JAMA editor is placed on leave after controversial podcast on structural racism
BMJ 2021; 372 doi: https://doi.org/10.1136/bmj.n851 (Published 29 March 2021) Cite this as: BMJ 2021;372:n851Howard Bauchner, the editor in chief of the Journal of the American Medical Association (JAMA), was placed on administrative leave last week (25 March) after controversy over a podcast on racism in medicine hosted by deputy editor Ed Livingston.1
The podcast has been withdrawn, Livingston has resigned, and Bauchner posted an apology online.2 He said, “Comments made in the podcast were inaccurate, offensive, hurtful, and inconsistent with the standards of JAMA.” James Madara, head of the American Medical Association, which publishes JAMA, also apologised for the podcast.
Phil Fontanarosa, JAMA’s executive editor, will serve as interim editor, according to Medpage Today, which quoted a statement that has not been posted publicly. The statement by the American Medical Association’s journal oversight committee said it would investigate how the podcast and its promotional tweet were developed, and that it had hired outside investigators from the Zuber Lawler law firm. It said that placing Bauchner on leave “neither implicates nor exonerates him and is standard operating procedure.”3
Bauchner, who has been editor in chief of JAMA since 2011, is a professor of paediatrics and community health sciences and assistant dean at Boston University School of Medicine. He has been on leave to serve as editor of JAMA. He was previously the first US based editor in chief of the Archives of Disease in Childhood, the official publication of the Royal College of Paediatrics and Child Health in the UK, which is published by BMJ. He was elected to the National Academy of Medicine in 2015.

List of tasks:
1 - Copy word for word the part of the article on the JAMA editor's leave starting at "JAMA editor is" and ending at "for the podcast.".
2 - Take the article on the JAMA editor's leave further, picking up right after its last sentence.

Available data:
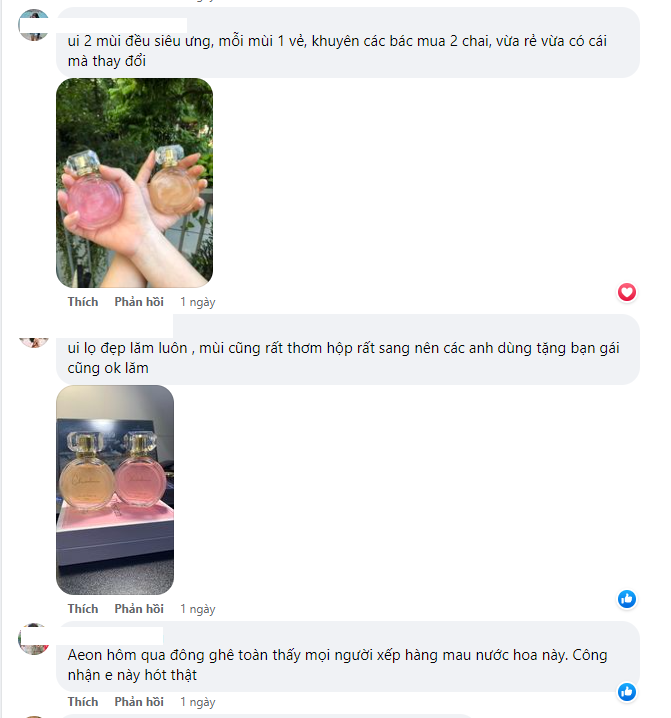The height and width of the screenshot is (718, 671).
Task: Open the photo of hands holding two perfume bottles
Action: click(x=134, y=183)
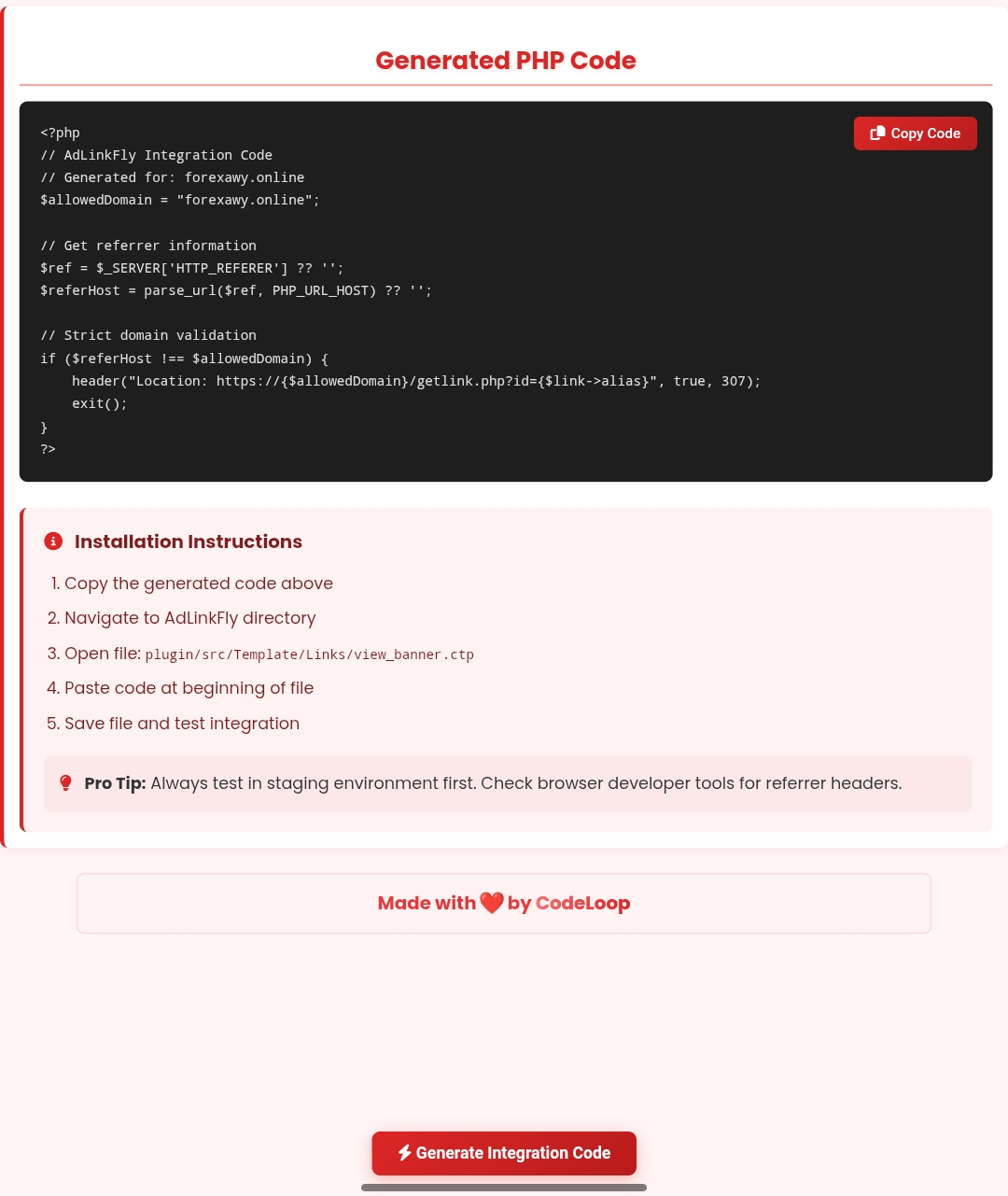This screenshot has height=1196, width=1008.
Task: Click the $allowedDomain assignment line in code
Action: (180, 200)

Answers by task:
1 -
JAMA editor is placed on leave after controversial podcast on structural racism
BMJ 2021; 372 doi: https://doi.org/10.1136/bmj.n851 (Published 29 March 2021) Cite this as: BMJ 2021;372:n851Howard Bauchner, the editor in chief of the Journal of the American Medical Association (JAMA), was placed on administrative leave last week (25 March) after controversy over a podcast on racism in medicine hosted by deputy editor Ed Livingston.1
The podcast has been withdrawn, Livingston has resigned, and Bauchner posted an apology online.2 He said, “Comments made in the podcast were inaccurate, offensive, hurtful, and inconsistent with the standards of JAMA.” James Madara, head of the American Medical Association, which publishes JAMA, also apologised for the podcast.

2 -
The JAMA Network podcast on 24 February was promoted in a tweet as, “No physician is racist, so how can there be structural racism in healthcare? An explanation of the idea by doctors for doctors in this user friendly podcast.” It featured Livingston, then deputy editor of JAMA, in a discussion with Mitchell Katz, president of New York Health and Hospitals and a deputy editor of JAMA Internal Medicine. Livingston said that the problem was socioeconomic status rather than racism. Katz disagreed, saying racism existed and should be eliminated.1
The BMJ asked JAMA Network to view or read a transcript of the podcast but was refused because it had been removed.
A petition on change.org, organised by the Institute for Antiracism in Medicine and signed by over 7000 people, asked for a review of Bauchner’s leadership, a restructuring of JAMA’s editorial staff, and for scheduling town hall meetings with “black, indigenous, and people of colour patients, healthcare staff, and allies.”4
The Institute for Antiracism in Medicine was founded by three black women physicians in Chicago in the wake of the covid-19 pandemic and the 2020 death of George Floyd at the hands of police. The institute says it is a “civil rights organisation dedicated to the abolition of racism in the field of medicine.”
Footnotes
Correction: On 30 March 2021 we amended this article to state that Howard Bauchner was previously (not currently) editor in chief of the Archives of Disease in Childhood.